Doctoral Research Project
This project addresses a plain textual fact of rabbinic literature: rabbinic texts are entirely composed of individual “utterances” pitted against each other – where “utterance” can be anything ranging from biblical verses or parts thereof to apodictic teachings, statements attributed to named sages, brief anecdotes or even elaborate narratives, and finally, an anonymous voice highlighting contradictions, supplying explanations or normative understandings of other utterances. Unlike some of their successors, rabbinic texts of the classical period do not exhibit framing narratives or narrating voices. As unauthored accretions of oral tradition, they instead leave all the work to utterances being brought to bear upon each other. This practice of “bringing to bear upon” readily transcends historical sequence, geographic or textual provenance. As ever more utterances may be brought to bear upon what is already there, and in turn, what is there already may be brought to bear upon utterances made in the future, rabbinic texts appear to project a process of ongoing reference and relation, delimited neither by an originary beginning (beyond the Sinaitic revelation!) nor by a foreseeable end.

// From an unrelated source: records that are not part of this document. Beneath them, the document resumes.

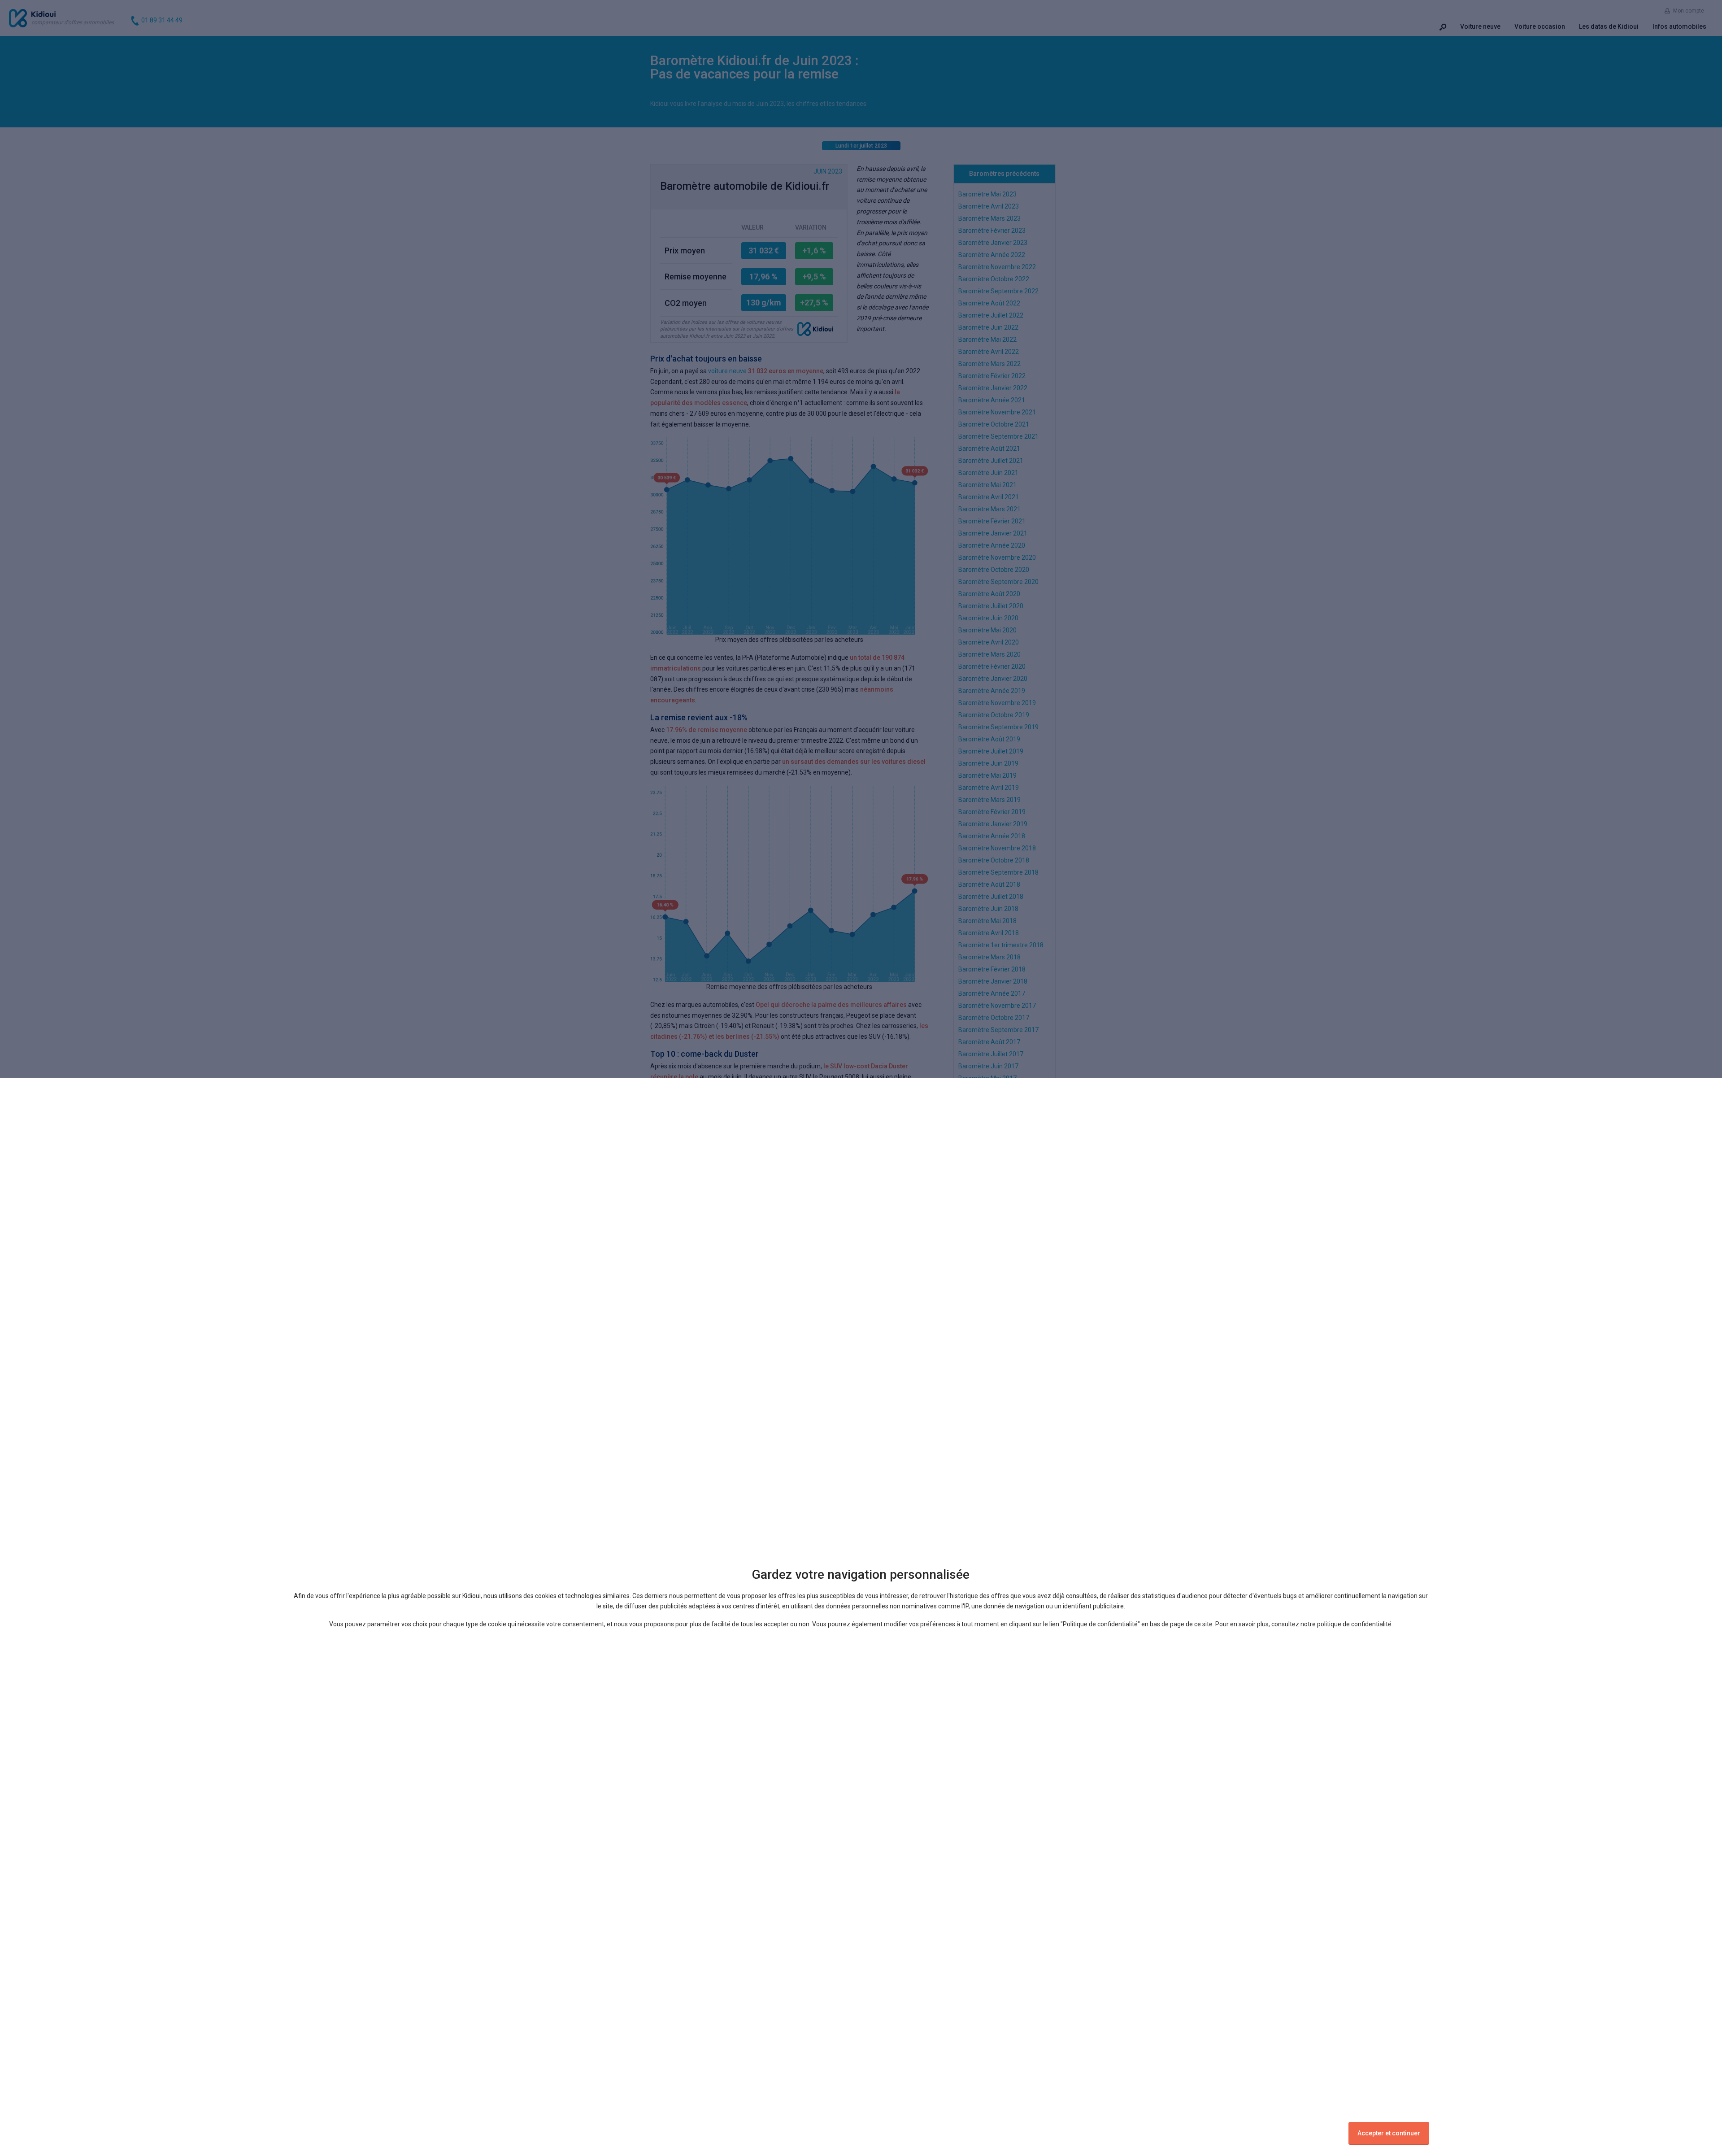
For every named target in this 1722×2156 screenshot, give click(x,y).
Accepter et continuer (1388, 2133)
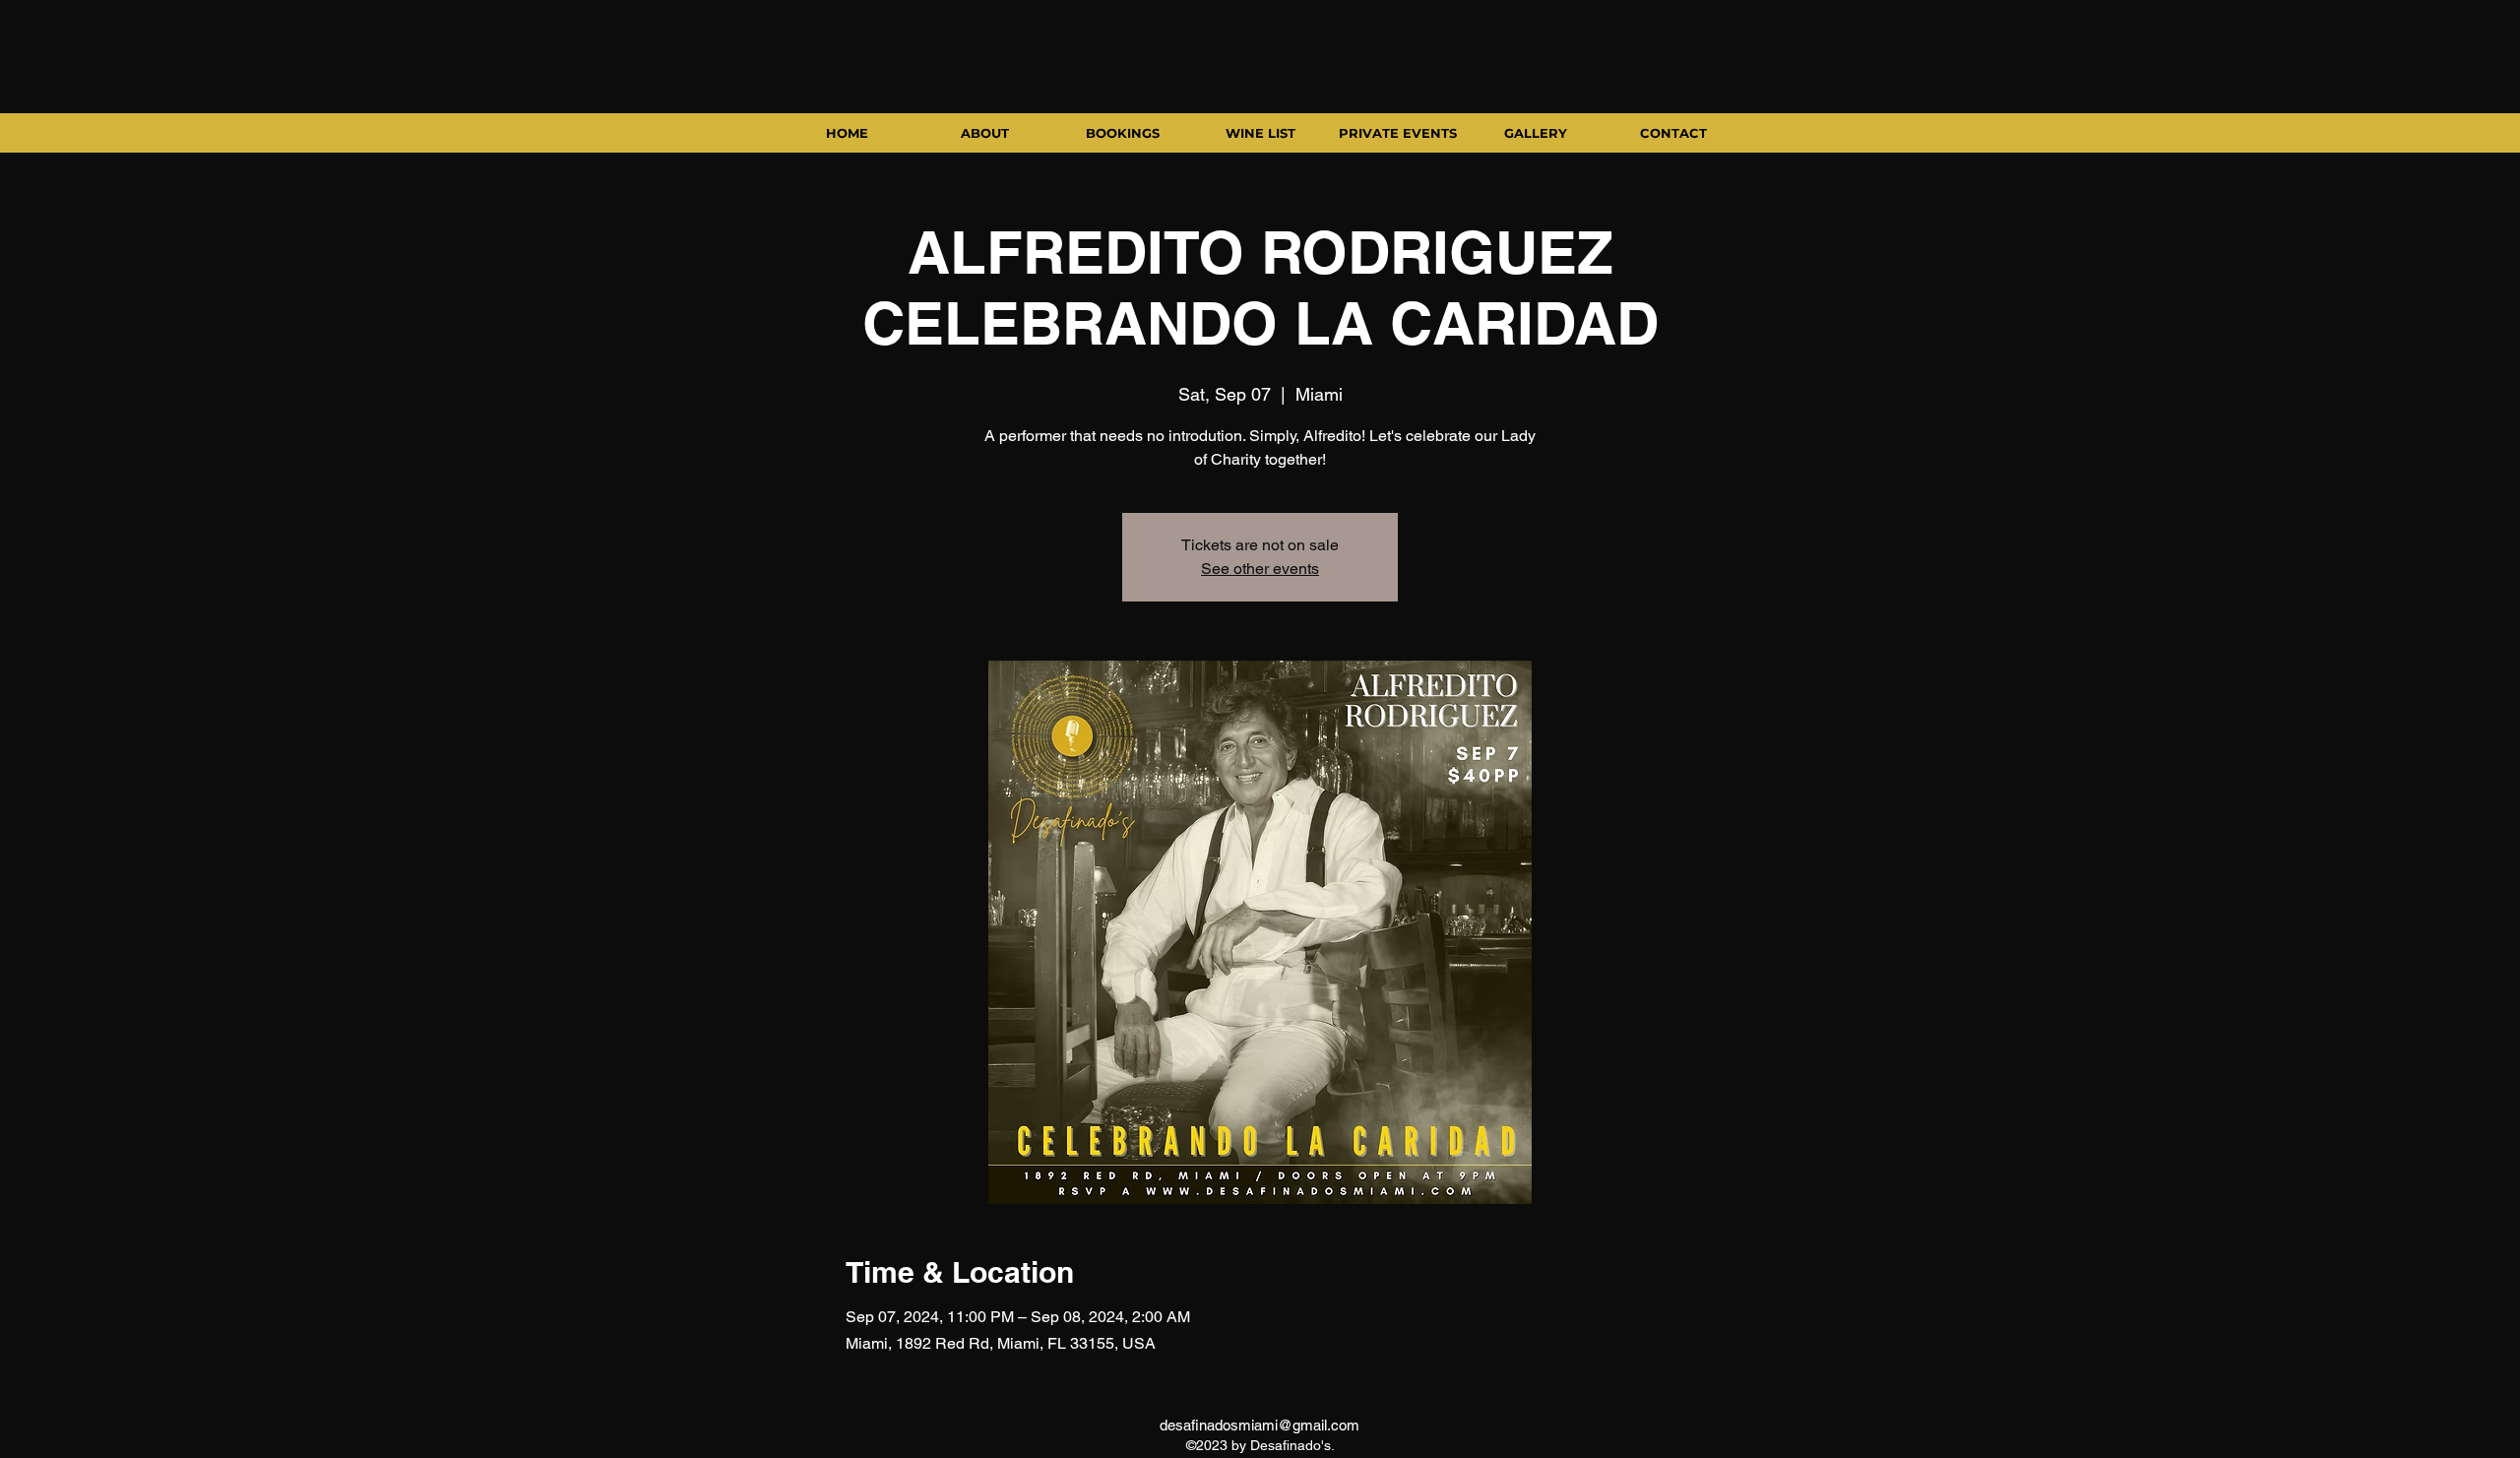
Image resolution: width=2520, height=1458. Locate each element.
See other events (1260, 568)
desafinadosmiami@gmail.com (1259, 1425)
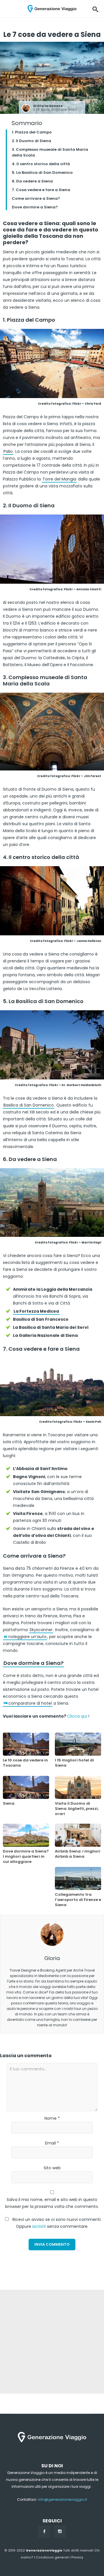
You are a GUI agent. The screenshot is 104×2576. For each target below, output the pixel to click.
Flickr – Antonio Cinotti (82, 589)
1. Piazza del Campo (32, 132)
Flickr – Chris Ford (86, 404)
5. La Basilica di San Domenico (42, 172)
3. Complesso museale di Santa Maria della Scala (50, 152)
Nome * (52, 2118)
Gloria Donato (50, 105)
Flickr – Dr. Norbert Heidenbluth (75, 1085)
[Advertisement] (52, 2342)
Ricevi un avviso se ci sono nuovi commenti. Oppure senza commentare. (56, 2223)
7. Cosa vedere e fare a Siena (41, 190)
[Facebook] (44, 2531)
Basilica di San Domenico (28, 1105)
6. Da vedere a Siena (32, 181)
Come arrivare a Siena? (36, 198)
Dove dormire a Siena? (35, 207)
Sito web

The unfolding of tradition would thus seem to stand as the unfolding of language itself. What view of utterances engenders such practice? Rabbinic literature does not theorize, and philological sincerity demands not to impute to the texts any views not expressed by them. This project boldly contends that we can nevertheless glean assumptions about the nature of language from these texts. To this end, I turn to those corners of rabbinic literature committed to principled discussion and higher degrees of conceptualization: treatment of halakhically (“legally”) significant human utterances. Close readings of exemplary concerns in rabbinic law – recitation of a mandatory prayer, protest from afar against occupation of one’s land, and the dispatch of writs of divorce – provide insight into the mutual relationship of speech, writing, and thought, as well as the transmission of utterances across spatial and temporal distance. It is my hope that this insight may shed light unto rabbinic literature’s construction of a transtemporal community of utterers.